** Provided passage **

▽

Sprout Creek Farm announced its closure in mid-April, citing financial difficulties exacerbated by COVID-19, just one example of how the pandemic has affected animal rescuers, specifically by creating more crises. Widespread uncertainty in food production combined with shelter-in-place orders have produced a dramatic spike in the demand for backyard chickens, which Jane, Schwartz, and Finnegan all cite as the source of more abandoned birds.
“COVID-19 has turned us all into de facto homesteaders, and as a result, local stores can’t keep up with the demand for chicks,” says Jane. “We are doing this rescue work in the Hudson Valley, but this is happening right now across the country. And that is its own nightmare, right? Fuzzy yellow chicks dying in the palm of your hand.”
The spike in animals requiring rescue comes amid already stretched capacities. Although nationwide numbers are hard to ascertain, animal shelters across the country are reporting forced closures and the denial of strays, surrenders, or rescues due to pandemic-related concerns. Anticipating that shelter-in-place orders would limit her mobility, Schwartz managed to rehome more than thirty birds in the Midwest at the end of February. CAS has been at capacity, yet was still receiving hundreds of inquiries about rescues in 2019, well before the pandemic. The normal volume of requests has prepared CAS to redirect inquiries to other sanctuaries, but turning them away, even with references, remains “heartbreaking,” according to Finnegan.
“Fielding rescue requests has been such a distressing part of our work that it’s shared among several employees, because answering them all is too much for one heart to bear,” she says.
While the pandemic has increased the scale of animal rescues, it also continues to sap resources from individual volunteers and organizations alike. Like so many other workers, Jane was furloughed from her job due to the pandemic, leaving her with less of her own money to put toward the costs of rescue, including 1,600 miles worth of gasoline and tolls to Georgia and back. Similarly, both donations and other fundraising channels for nonprofit organizations such as CAS have suffered from a combination of general financial hardship and shelter-in-place orders. Due to the pandemic, CAS has had to close its facilities to the public, postponing its annual “opening day” celebration in April and other revenue-generating operations. It remains unclear to the refuge which phase of New York State’s reopening plan it technically falls under, but Finnegan stresses that they are prioritizing the health of their team, the public, and, of course, the animals.
“We had initially planned to reopen on May 24, but of course we’re going to go with the latest public-safety guidelines,” she says. “Since we’ve shut down our tours program, our bed-and-breakfast, and our cooking classes, we have lost a vital source of support for the sanctuary.”

△

** Problem to solve **
Copy the stretch of the pandemic animal rescue passage from "Sprout Creek Farm" through "more abandoned birds.", swapping "backyard chickens" for "backyard hens".

** Input data **
▽

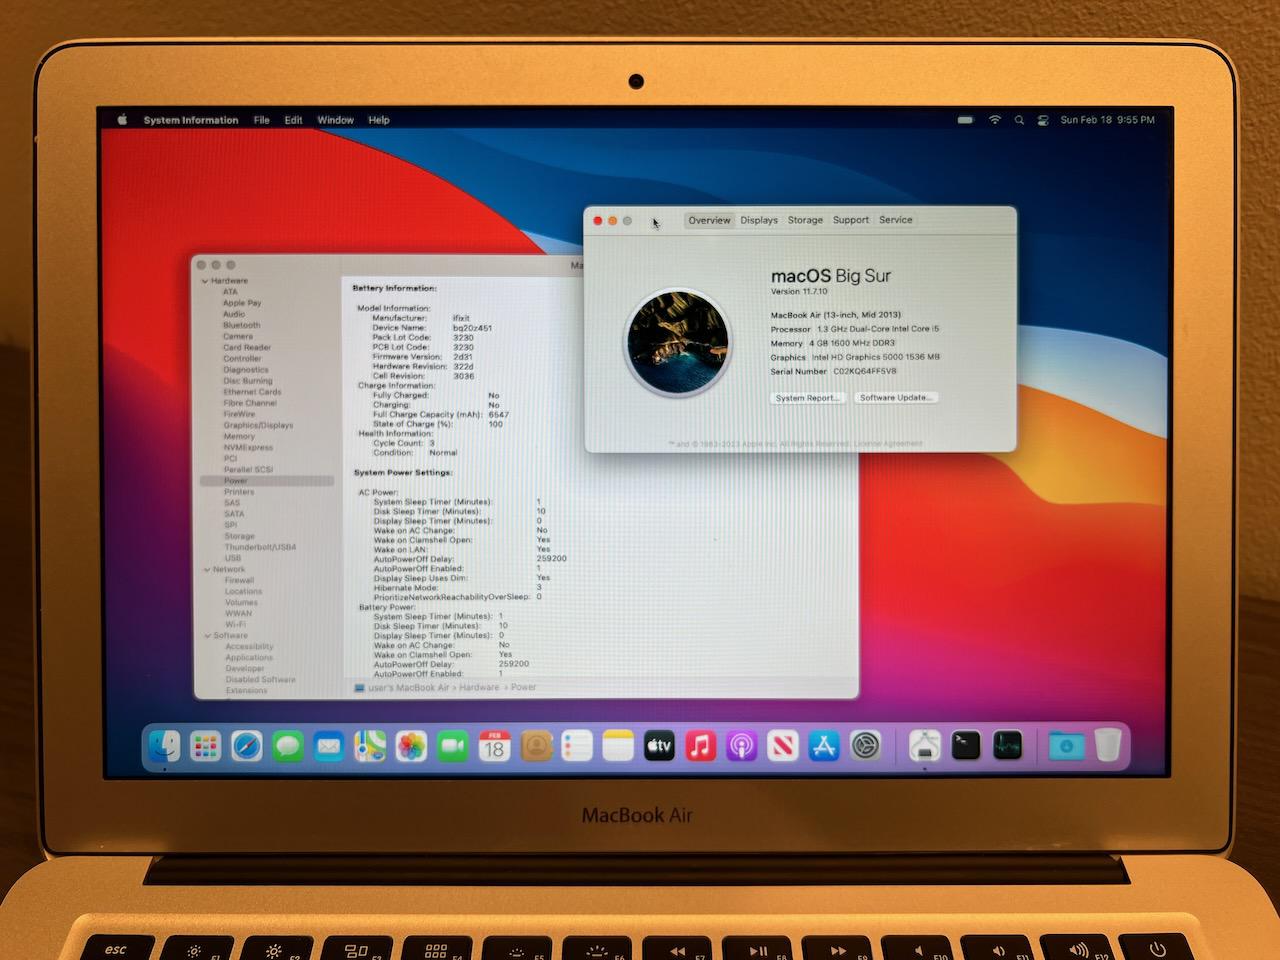Launch the App Store icon
The image size is (1280, 960).
click(x=824, y=746)
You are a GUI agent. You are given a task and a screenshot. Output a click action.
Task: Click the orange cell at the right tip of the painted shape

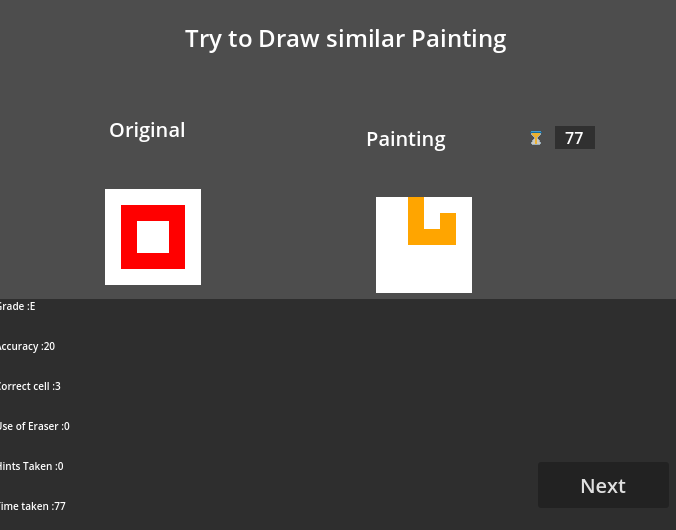(x=448, y=221)
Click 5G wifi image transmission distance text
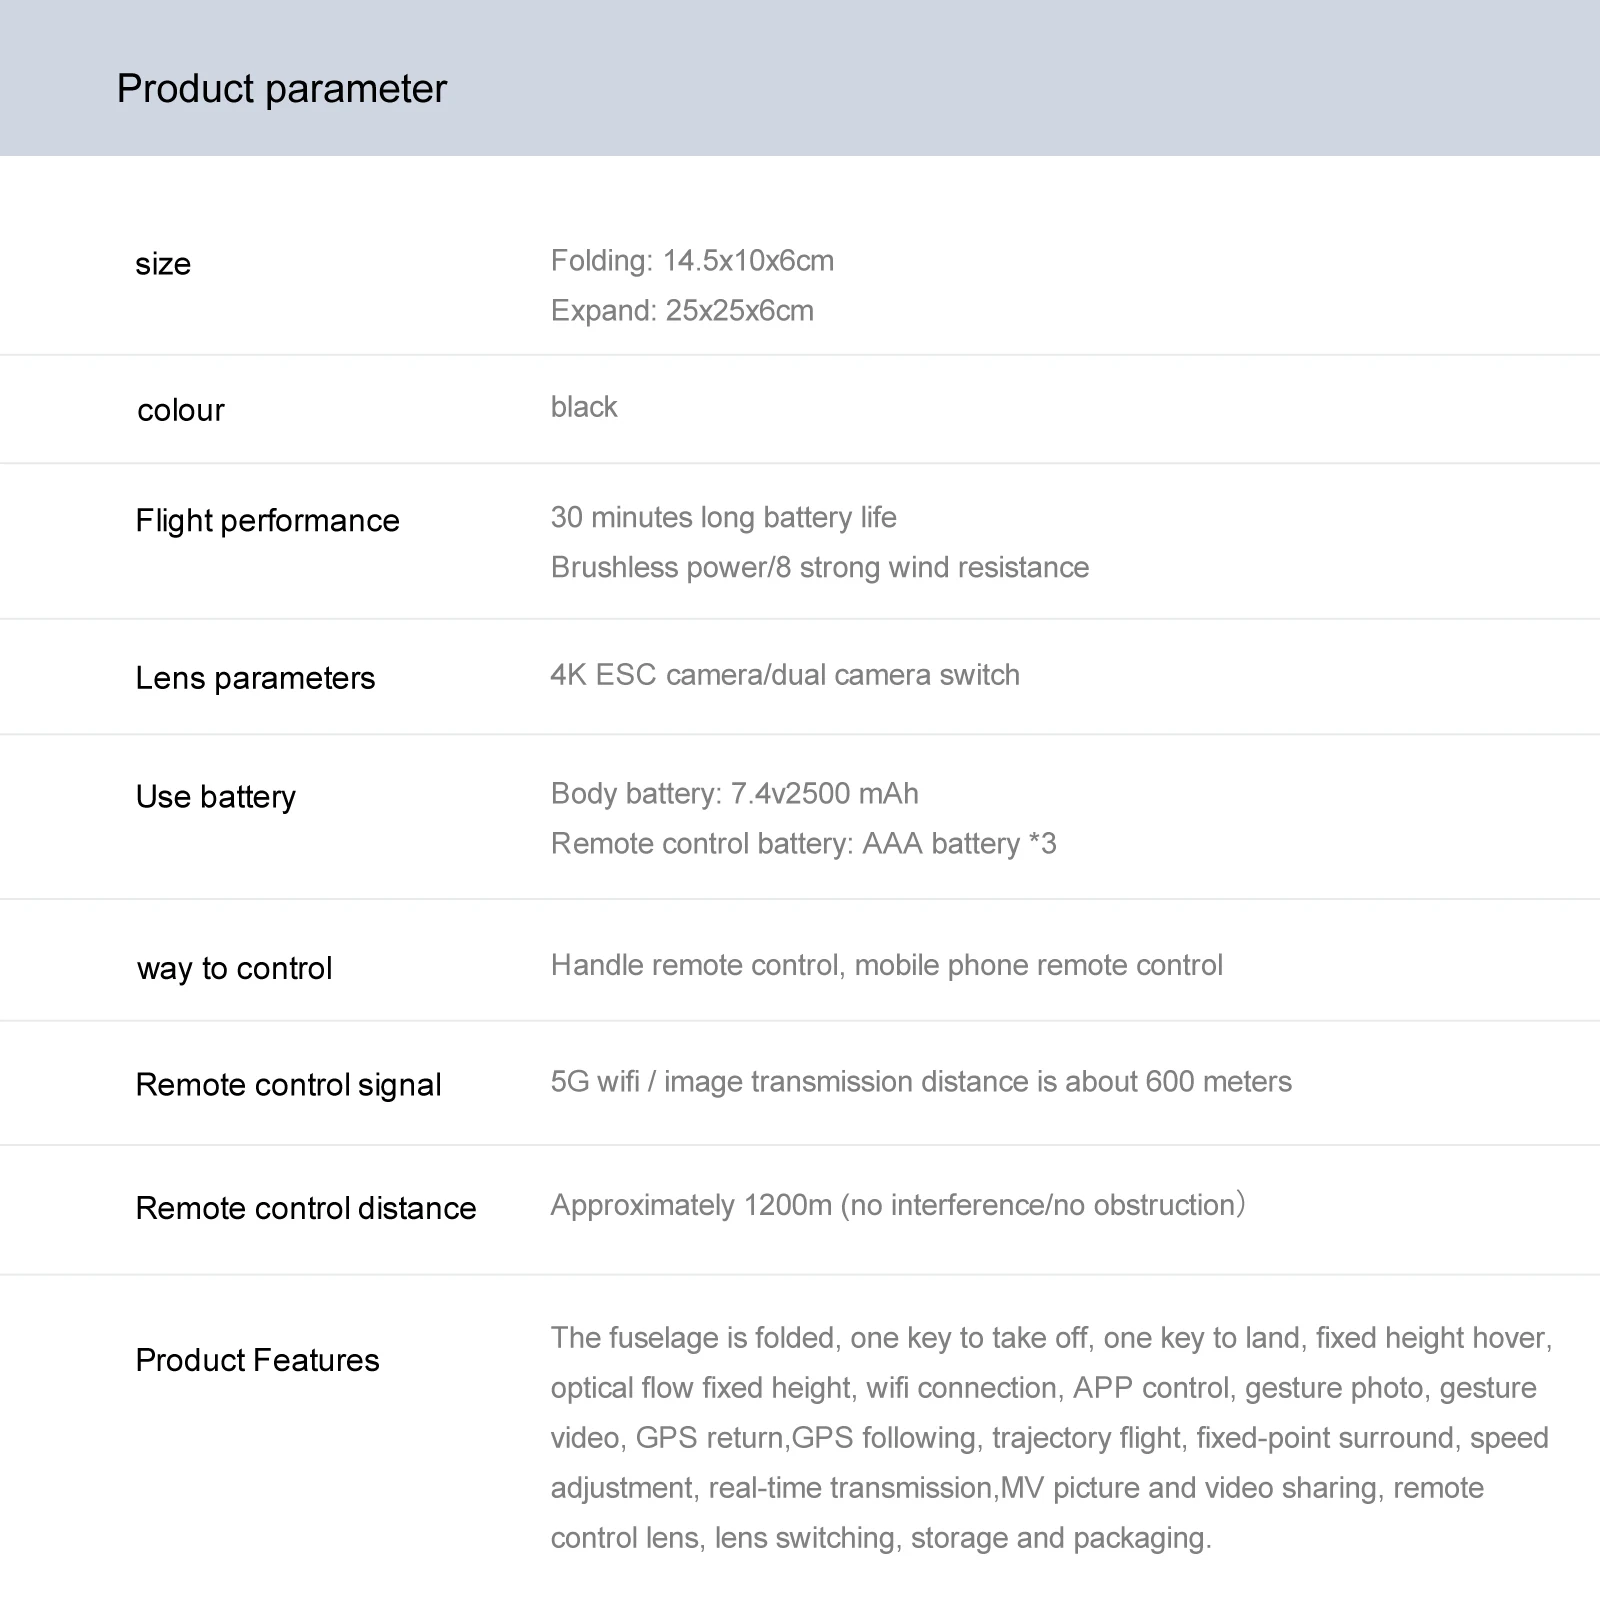The image size is (1600, 1600). point(920,1082)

△

** Task answer **
Sprout Creek Farm announced its closure in mid-April, citing financial difficulties exacerbated by COVID-19, just one example of how the pandemic has affected animal rescuers, specifically by creating more crises. Widespread uncertainty in food production combined with shelter-in-place orders have produced a dramatic spike in the demand for backyard hens, which Jane, Schwartz, and Finnegan all cite as the source of more abandoned birds.